The SGC provides IN connectivity for exactly one Point Code. Typically, the SGC is deployed as a cluster of at least two instances to meet standard carrier-grade, high-availability requirements. This manual primarily concerns itself with the OCSS7 SGC, as the TCAP stack component within CGIN RA is managed as part of CGIN.
Below is a high-level diagram followed by descriptions of the main components of the OCSS7 stack. The OCSS7 stack components are yellow. Components that are provided by the Rhino platform, CGIN, or the operating system environment are blue.
SGC Subsystems overview
All SGC nodes in the cluster represent a single logical system with a single PC (SS7 Point Code). Each SGC cluster node instantiates all stack layers and subsystems, which coordinate with each other to provide a single logical view of the cluster.
The major SS7 SGC subsystems are:
-
Configuration Subsystem — plays a central role in managing the life cycle of all processing objects in the SGC Stack. The Configuration Subsystem is distributed, so an object on any cluster node may be managed from every other cluster node. Configuration is exposed through a set of JMX MBeans which allow manipulation of the underlying configuration objects
-
TCAP Layer — manages routing and load balancing of TCAP messages to appropriate Rhino CGIN RAs (through registered TCAP Stacks)
-
SCCP Layer — responsible for routing SCCP messages, GT translation, and managing internal and external subsystem availability states
-
M3UA Layer — establishes and manages the SG, IPSP connectivity, and AS state.

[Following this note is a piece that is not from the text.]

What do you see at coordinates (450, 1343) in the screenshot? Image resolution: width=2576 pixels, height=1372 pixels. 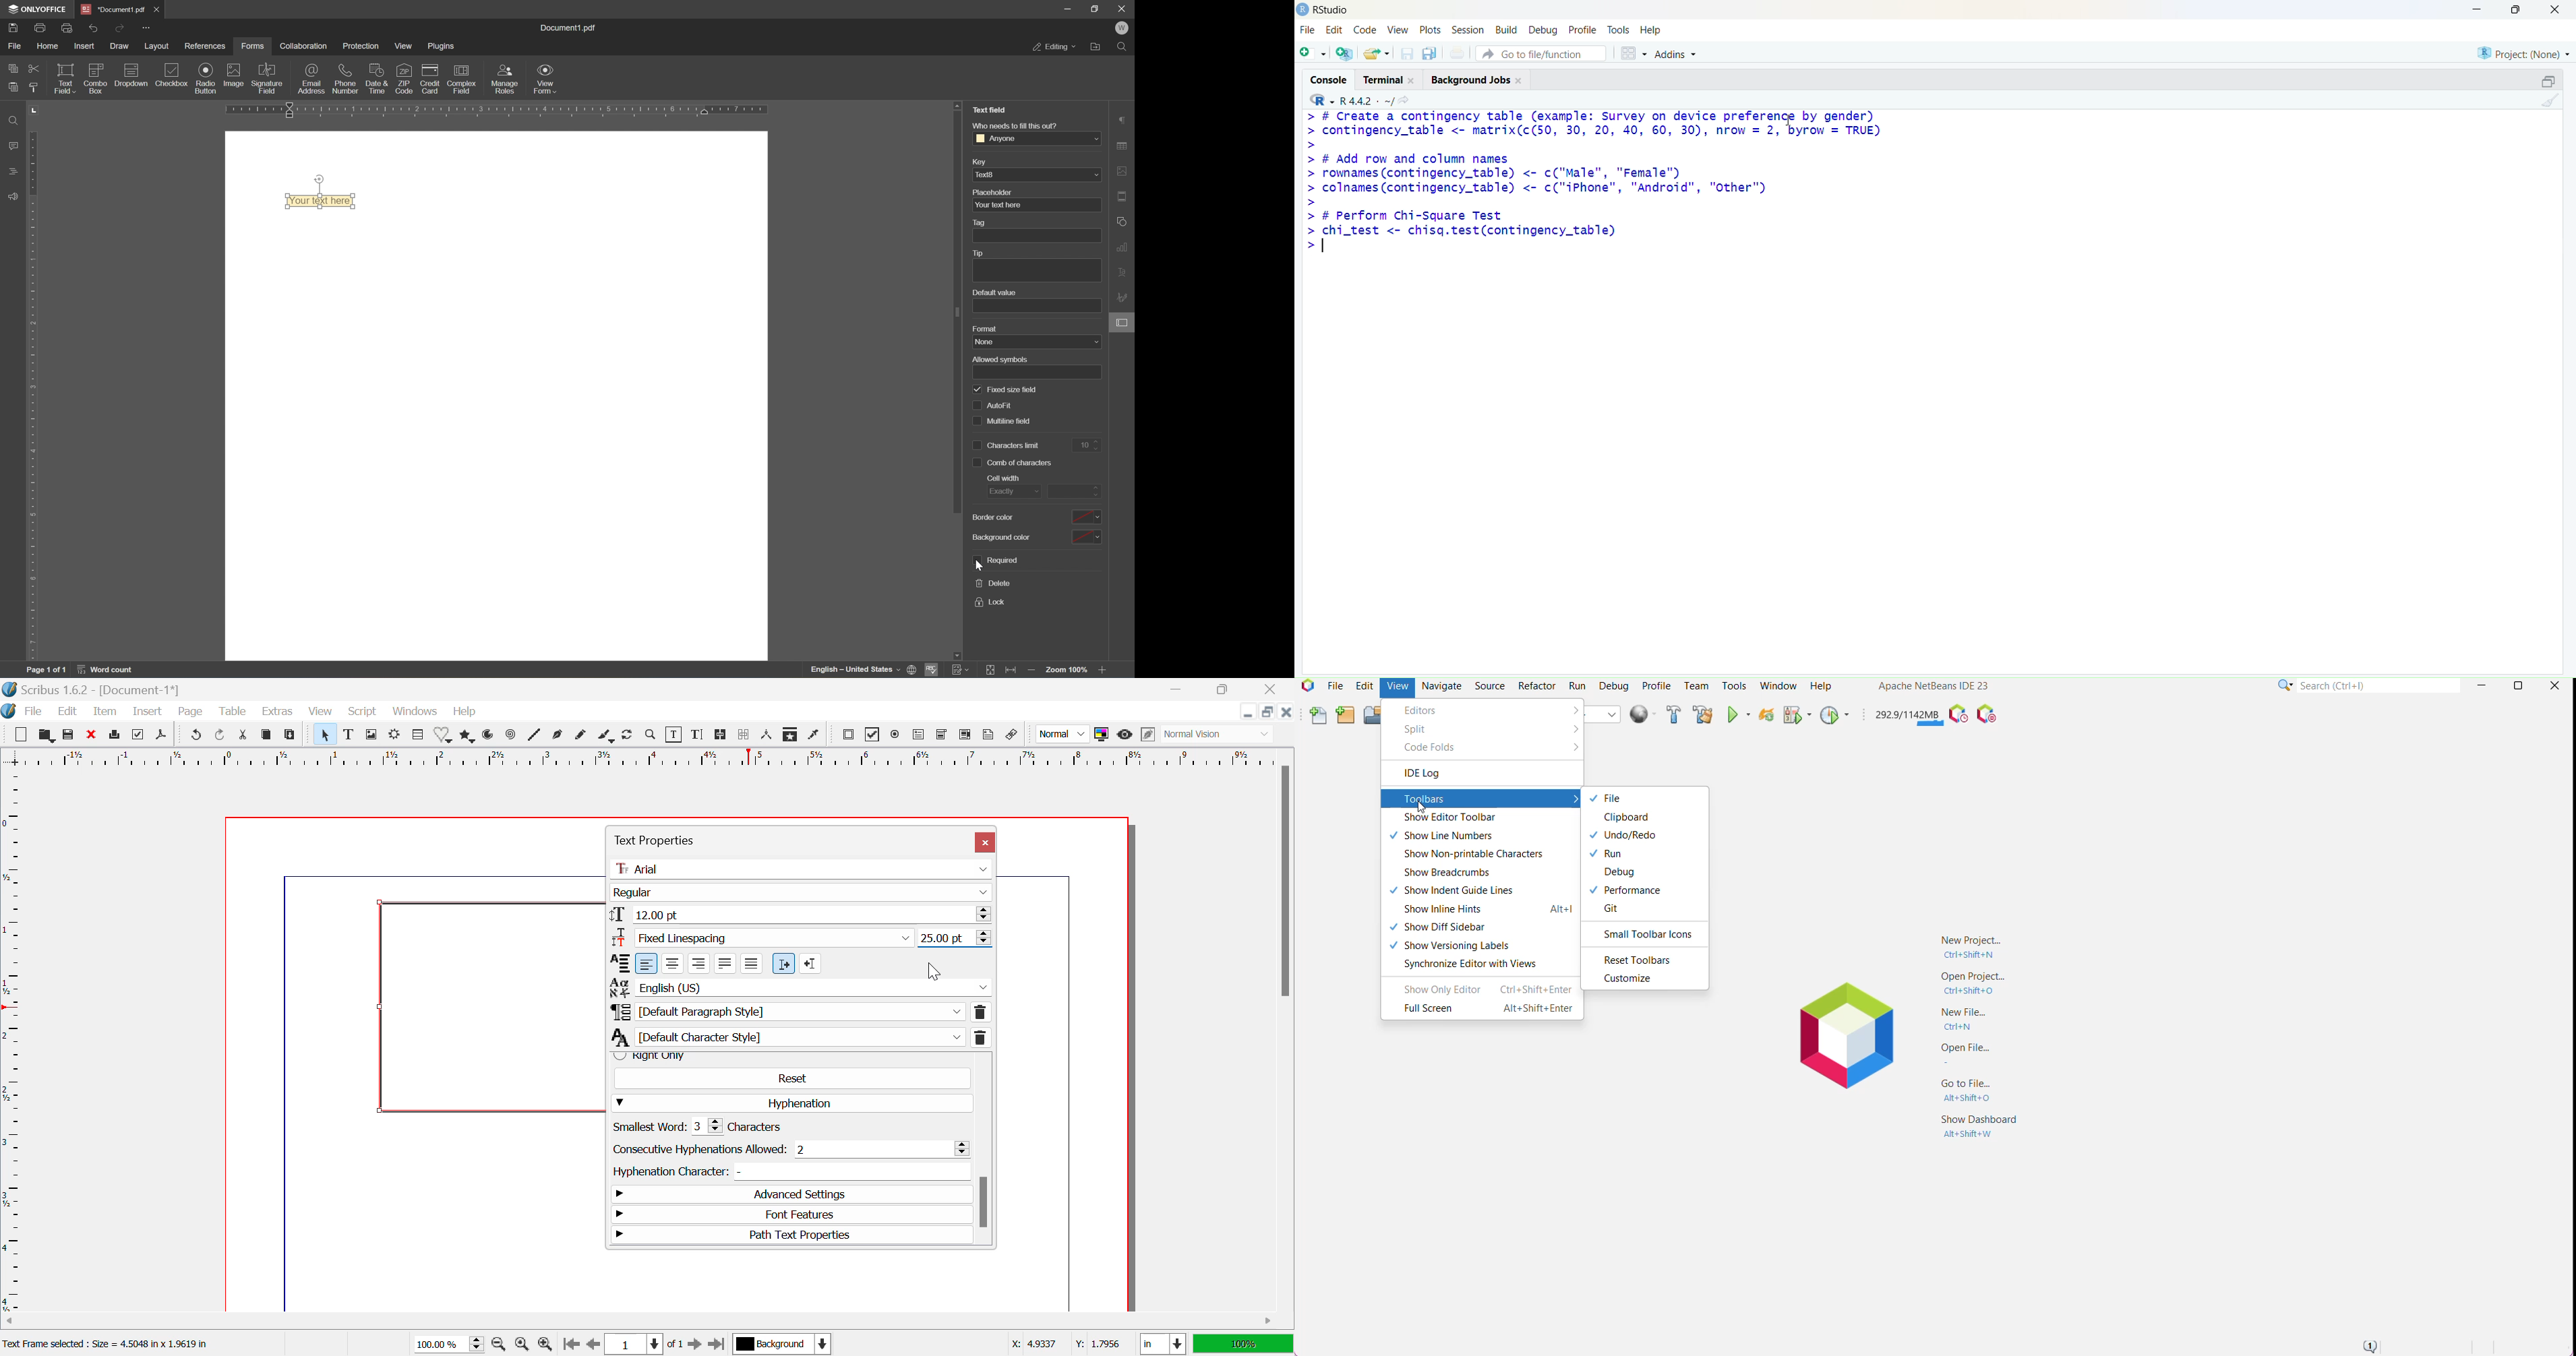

Internally, all layers use Cluster Communication subsystems to distribute management state and configuration data, to provide a single logical view of the entire cluster. Irrespective of which cluster node receives or originates an SS7 message, that message is transported to the appropriate cluster node for processing (by the Rhino CGIN RA) or for further sending using one of the nodes' established SCTP associations.
SGC Deployment model
The SGC cluster physical deployment model is independent from Rhino cluster deployment. That is, SGC nodes can be deployed on separate hosts than Rhino nodes OR share the same machines.
See also
Installing the SGC
|
Management tools
The SGC installation package provides a CLI management console that exposes a set of CRUD commands that are used to configure the SGC cluster and observe its runtime state. SGC cluster configuration and runtime state can be managed from each and every node; there is no need to connect separately to each node. As the SGC exposes a standard Java JMX management interface, users are in no way constrained to provided tools and are free to create custom management clients to serve their particular needs.
The SGC also provides an SNMP agent, exposing SGC-gathered statistics and Alarm notifications (Traps) through the SNMP protocol.
The TCAP stack component installed as part of the Rhino CGIN RA is managed using the usual Rhino and CGIN RA management facilities.